Осторожно — пума! - страница 57

стр.

Но какие страсти и голодные смерти, разврат и обогащение, жульничество и убийства бушевали там до революции? Каких людей погубил, каких обогатил коварный металл, сейчас уже не восстановить полностью в памяти людей. Шишковская «Угрюм-река» это лишь пол странички бурной истории Витима, Бодайбо и прииска Апрельского. Но Угрюм-рекой можно назвать не только Витим, а любую реку Патомского нагорья…

В этом рассказе повествуется предпоследняя строчка истории Хомолхо — прабабушки золотой Лены.

Наша Жуинская экспедиция треста «Золоторазведка» получила задание с помощью новых достижений геоморфологической науки найти золото там, где оно не найдено с помощью интуиции старателей-практиков, дореволюционных горных инженеров и концессионеров «Ленаголдфилдз», и возродить покинутую Дальнюю Тайгу.

Итак, где найти людей на нелегкие горные работы по разведке россыпи, погребенной в мерзлой земле и замаскированной заболоченной наклонной равниной «увала»?

К моему удивлению долго искать не пришлось. Золото, как болтливая женщина, не в состоянии сохранить тайну своего месторождения, если оно открылось хоть одному. У нас не было ни радиостанций, ни телефонов, и все же весть о перспективной террасе разлетелась со скоростью света и привлекла к нам бывалых, опытных и даже чересчур предприимчивых рабочих. Не скажу, чтобы сложившийся коллектив очень радовал меня. Но что делать — других людей не было, а задание выполнять нужно.

Первым пришел Алешка Соловьев. Он немногим старше меня, но в жизненном опыте имел несомненное преимущество. От локтя до мизинца его левой руки тянулся шрам.

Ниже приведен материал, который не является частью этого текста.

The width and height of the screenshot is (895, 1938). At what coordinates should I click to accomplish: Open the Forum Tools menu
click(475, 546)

На мой вопрос, как он получил такую отметину, последовал скромный, вполне самокритичный, без тени бахвальства ответ:

— За нетерпеливость. Посадили на всю пятилетку, а я и половины не вытерпел — бежал.

— Как попал в лагерь?

— На домушничестве застукали. Начал-то шарашить с карманов в голодные годы под Москвой. Надо было как-то кормиться. Потом постепенно до Ростова дошел. Там уже высший класс превзошел. Оттуда аж до Сибири довезли. А у меня мама под Москвой. Сколько лет не видел — скучаю. Теперь намертво завязал — вот домой бы вернуться!

Мне импонировала такая откровенность. Соловьев стал заведовать всем нашим имуществом и продовольствием, одновременно выполняя обязанности поискового рабочего. Он оказался удивительно компанейским, веселым и абсолютно честным человеком. Соловьев стал моей правой рукой. Как бы мы ни уставали, какие бы беды нас не преследовали он никогда не терял веселого вида. С шутками и песнями он варил обед, ставил палатку под проливным дождем, вьючил лошадей, чинил сапоги, ездил за продуктами на прииск Кропоткинский, где неизменно добивался всех необходимых и, как правило, дефицитных предметов.

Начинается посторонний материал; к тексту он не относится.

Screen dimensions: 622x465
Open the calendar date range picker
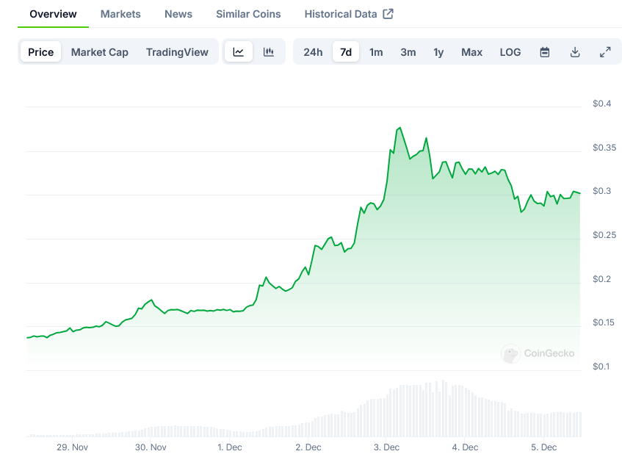click(x=545, y=52)
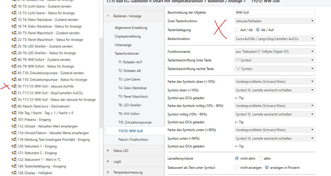
Task: Click the icon beside object 50: T11/12: WW-Soll - Jalousie Auf/Ab
Action: pyautogui.click(x=14, y=86)
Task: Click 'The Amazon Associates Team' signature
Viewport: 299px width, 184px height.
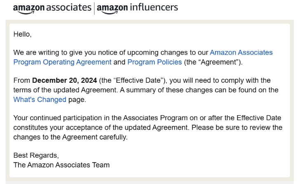Action: pos(61,165)
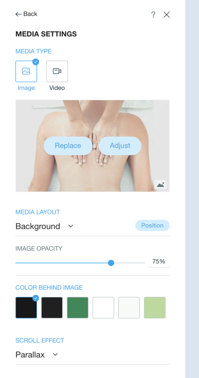199x378 pixels.
Task: Open the Parallax scroll effect dropdown
Action: coord(37,355)
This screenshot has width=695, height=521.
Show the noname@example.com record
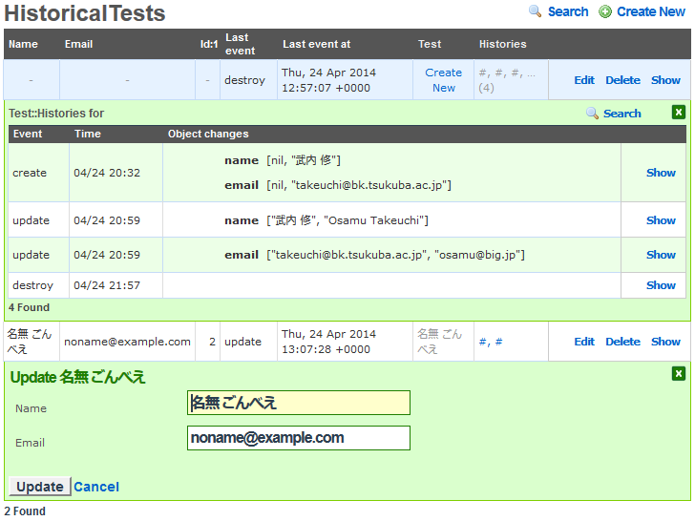[665, 342]
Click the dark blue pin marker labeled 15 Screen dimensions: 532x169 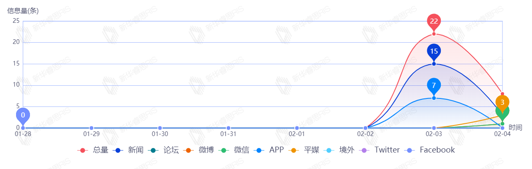[x=434, y=51]
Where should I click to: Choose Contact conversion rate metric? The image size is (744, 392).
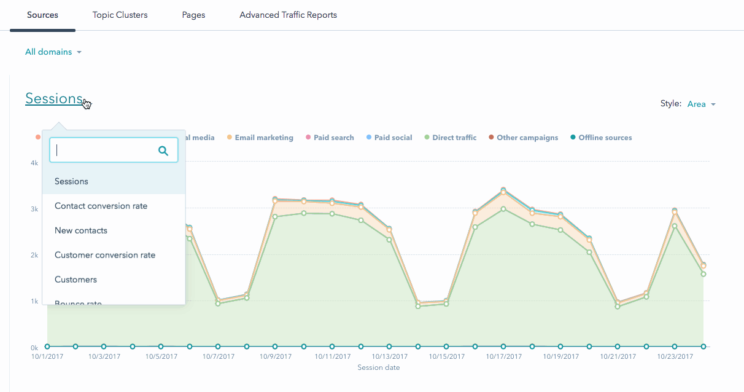point(101,206)
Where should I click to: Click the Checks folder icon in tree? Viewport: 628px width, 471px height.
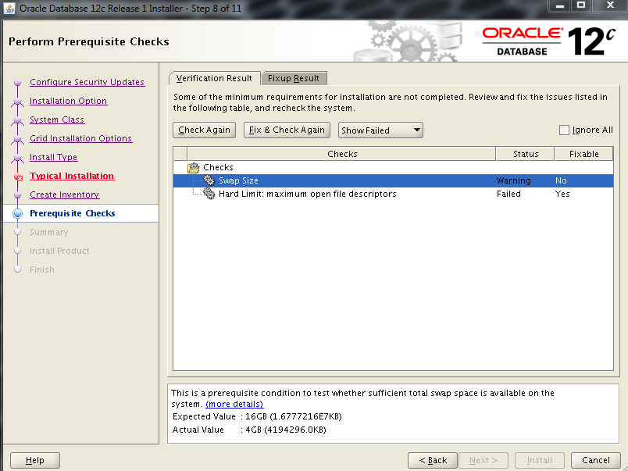(194, 168)
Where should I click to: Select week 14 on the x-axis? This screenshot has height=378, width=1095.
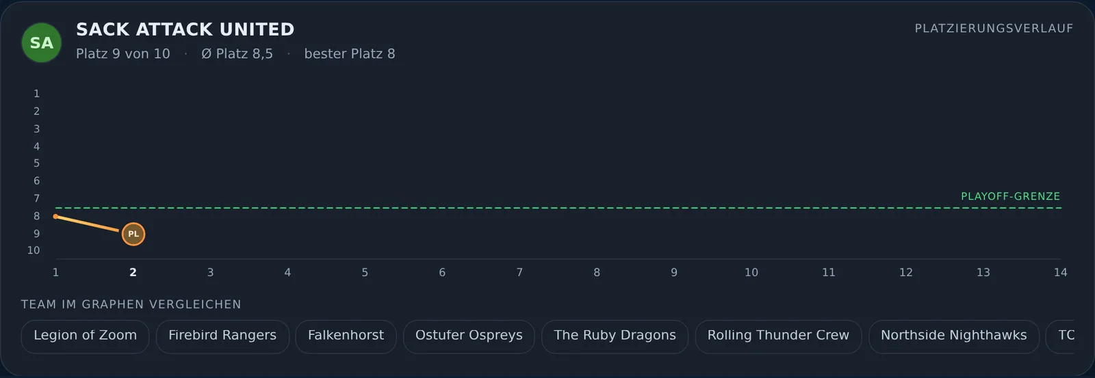click(1060, 272)

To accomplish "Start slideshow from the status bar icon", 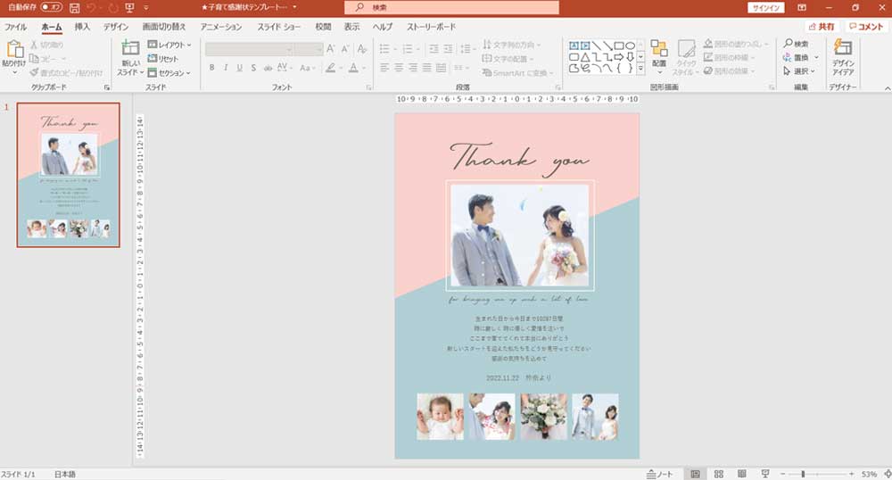I will click(x=764, y=473).
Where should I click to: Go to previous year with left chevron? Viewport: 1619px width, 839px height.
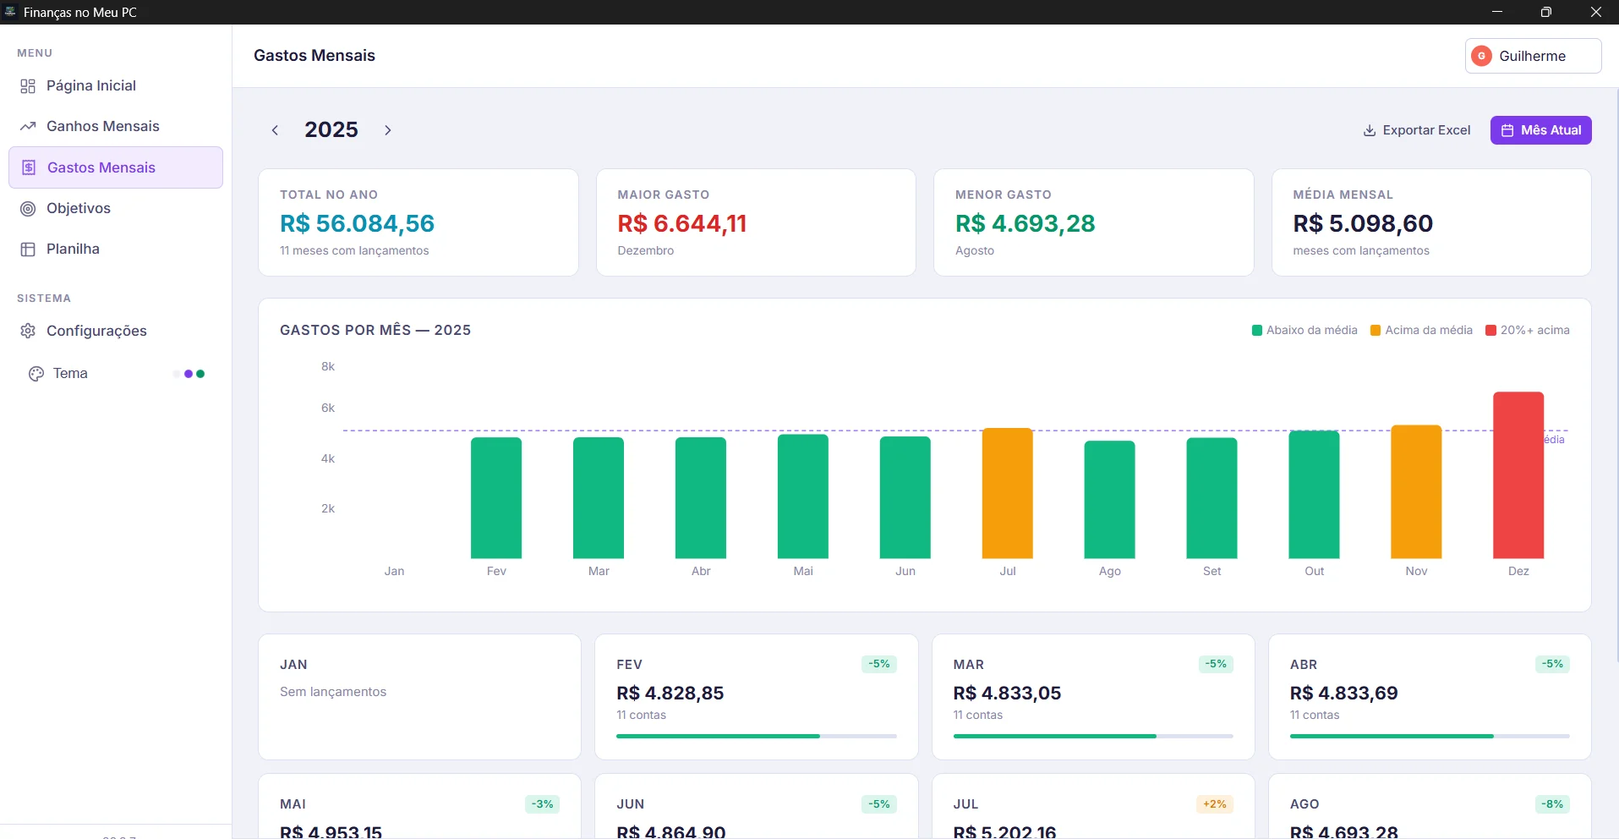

Жора прибыл с другого конца нашей страны. Родился он во Владивостоке. Его отца расстреляли за активную помощь атаману Семенову. До восемнадцатого года Жорин отец владел владивостокскими бегами (ипподромом) и имел возможность жить шикарно. Два его сына получили в свое время хорошее воспитание, которое не позволяло унизиться до какой-нибудь черной работы. Однако, подчиняясь настойчивым требованиям желудка, они вынуждены были искать пропитание. Недолго думая, они избрали себе работу с оттенком романтики. Владея английским и китайским языками, братья оказывали неоценимую помощь контрабандистам — транспортировали шелк и спирт оттуда и ходкие товары вплоть до золота туда.

Но в двадцать седьмом году Василий Константинович Блюхер накрепко закрыл границу. При очередном возвращении из-за рубежа в перестрелке брат был убит, а Жору осудили на восемь лет, и попал он на большую стройку. Работал на совесть. В результате через три года — новый паспорт и все четыре стороны.

Но Жора слишком уважал драгоценный металл — это был предмет его мечтаний с раннего детства. Он решил добывать его сам, но не думал, что это столь трудно. После сильного сомнения, брать или не брать не сумевшего побороть в себе жажды к контрабандной романтике человека, я решил все же рискнуть и направил его забойщиком в бригаду Матвея Ивановича, тонкого психолога, обладавшего недюжинными знаниями и организационным талантом. Мне казалось, что Жора приобретет навыки социалистического общежития скорее, поработав в мерзлом шурфе, чем на какой-либо иной работе.